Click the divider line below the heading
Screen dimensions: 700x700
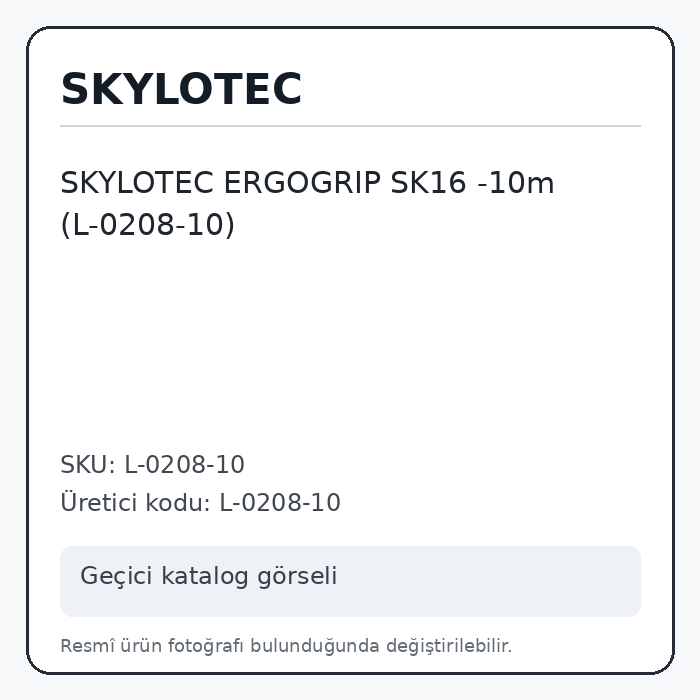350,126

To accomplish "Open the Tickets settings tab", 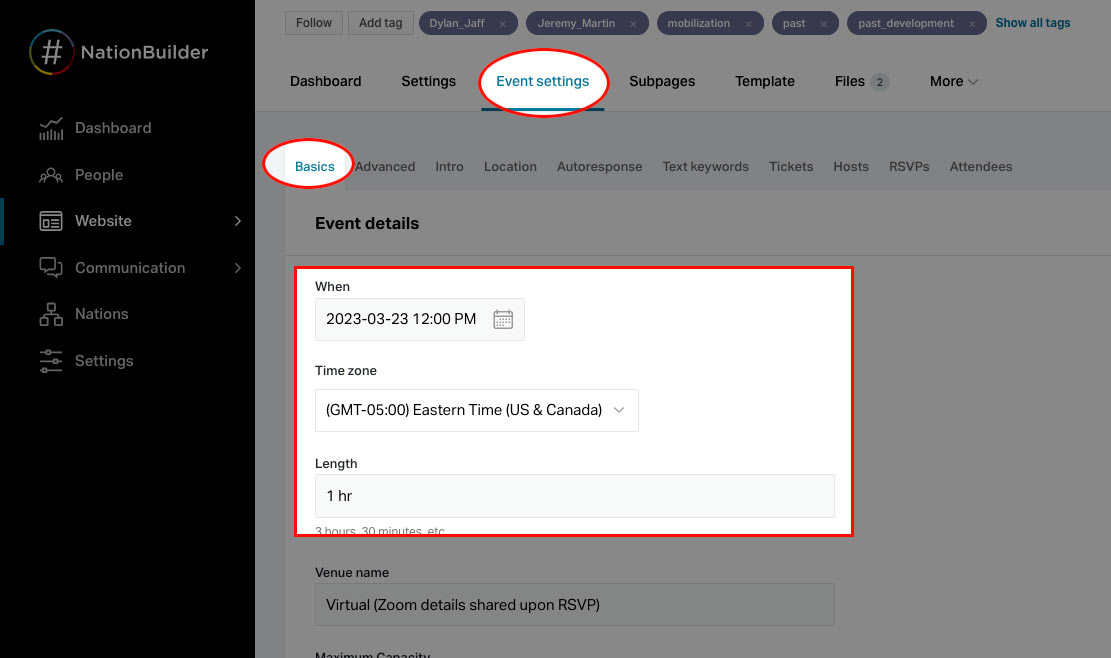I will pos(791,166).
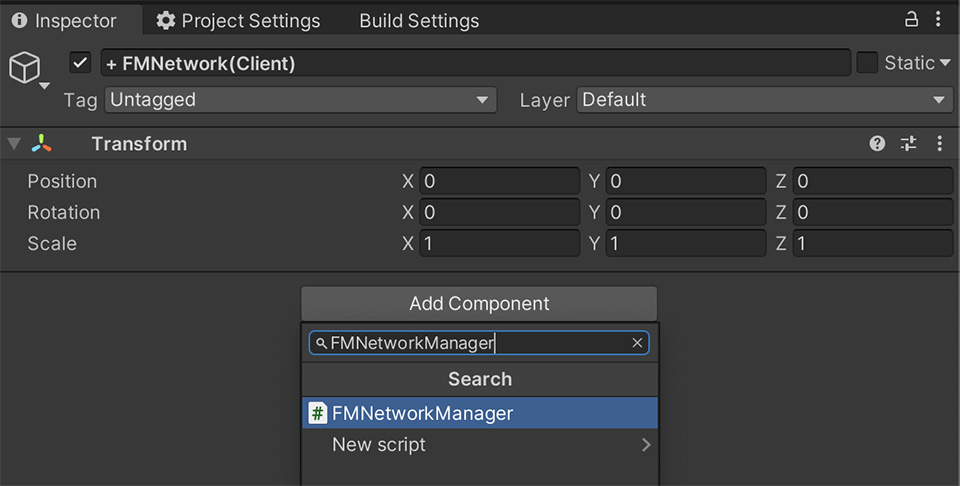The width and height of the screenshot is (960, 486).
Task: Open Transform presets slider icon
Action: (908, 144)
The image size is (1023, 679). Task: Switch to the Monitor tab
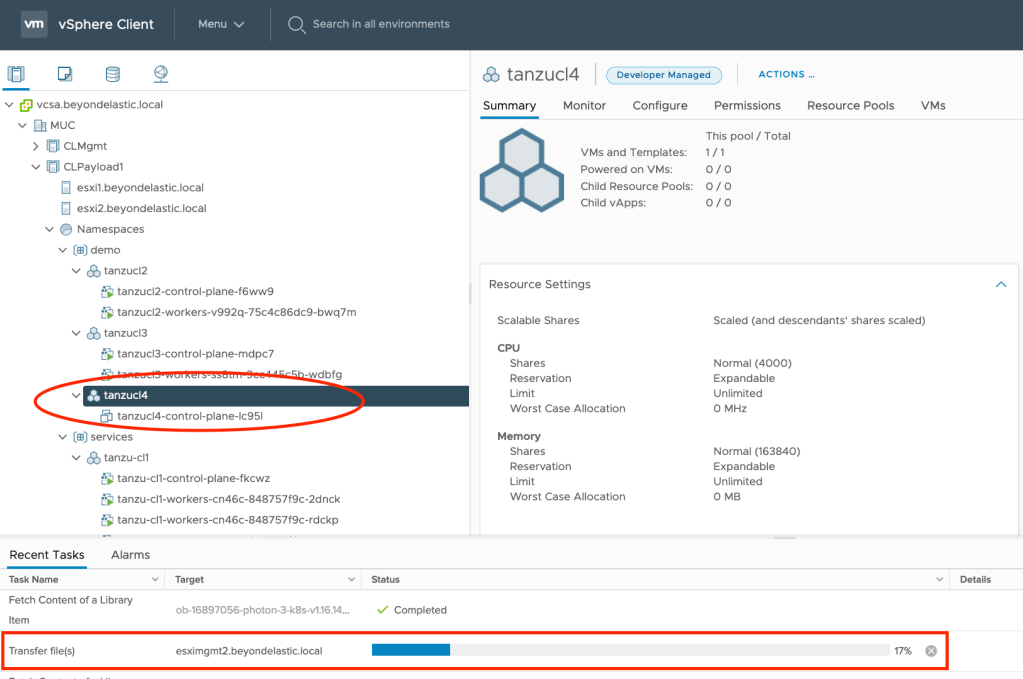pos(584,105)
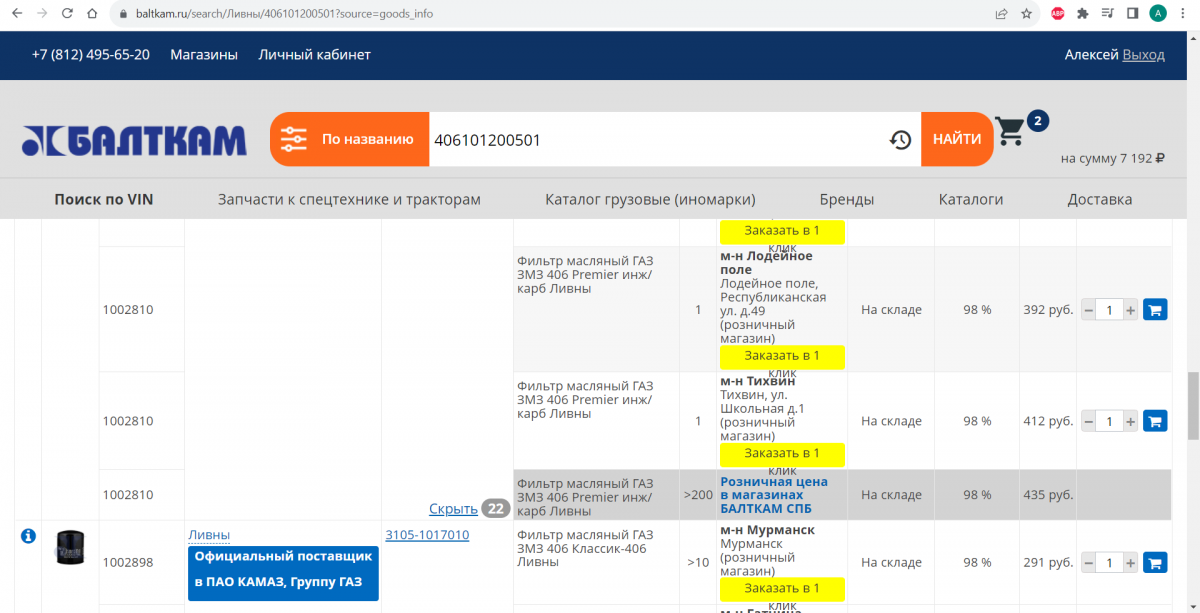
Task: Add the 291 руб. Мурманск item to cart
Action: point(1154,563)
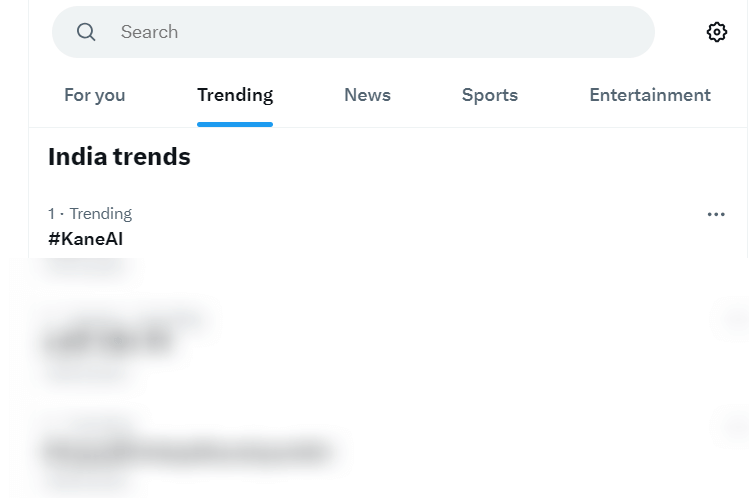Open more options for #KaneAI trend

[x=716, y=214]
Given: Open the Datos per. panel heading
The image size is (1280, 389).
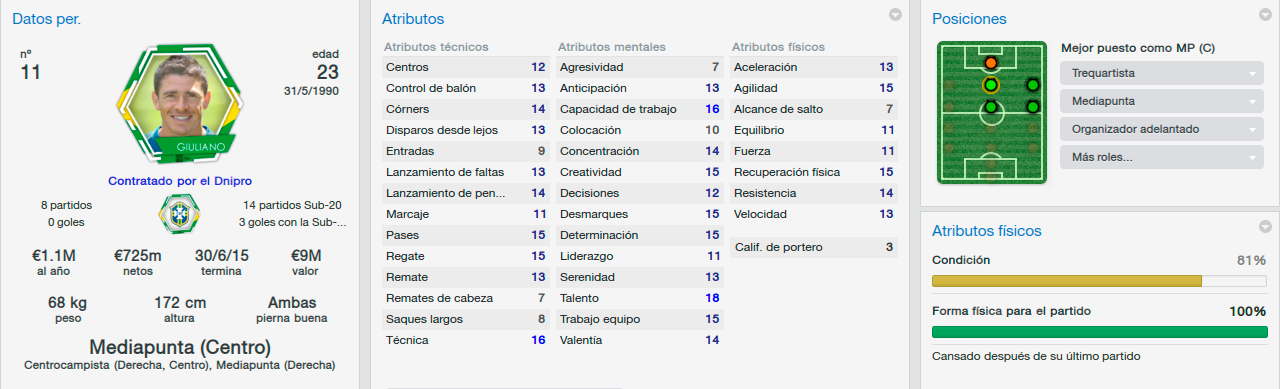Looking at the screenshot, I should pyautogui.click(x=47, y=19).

***

Select from the material above each line in which the string "heading" appears, and list those lines.

Click the divider line below the heading
Given: Open the Datos per. panel heading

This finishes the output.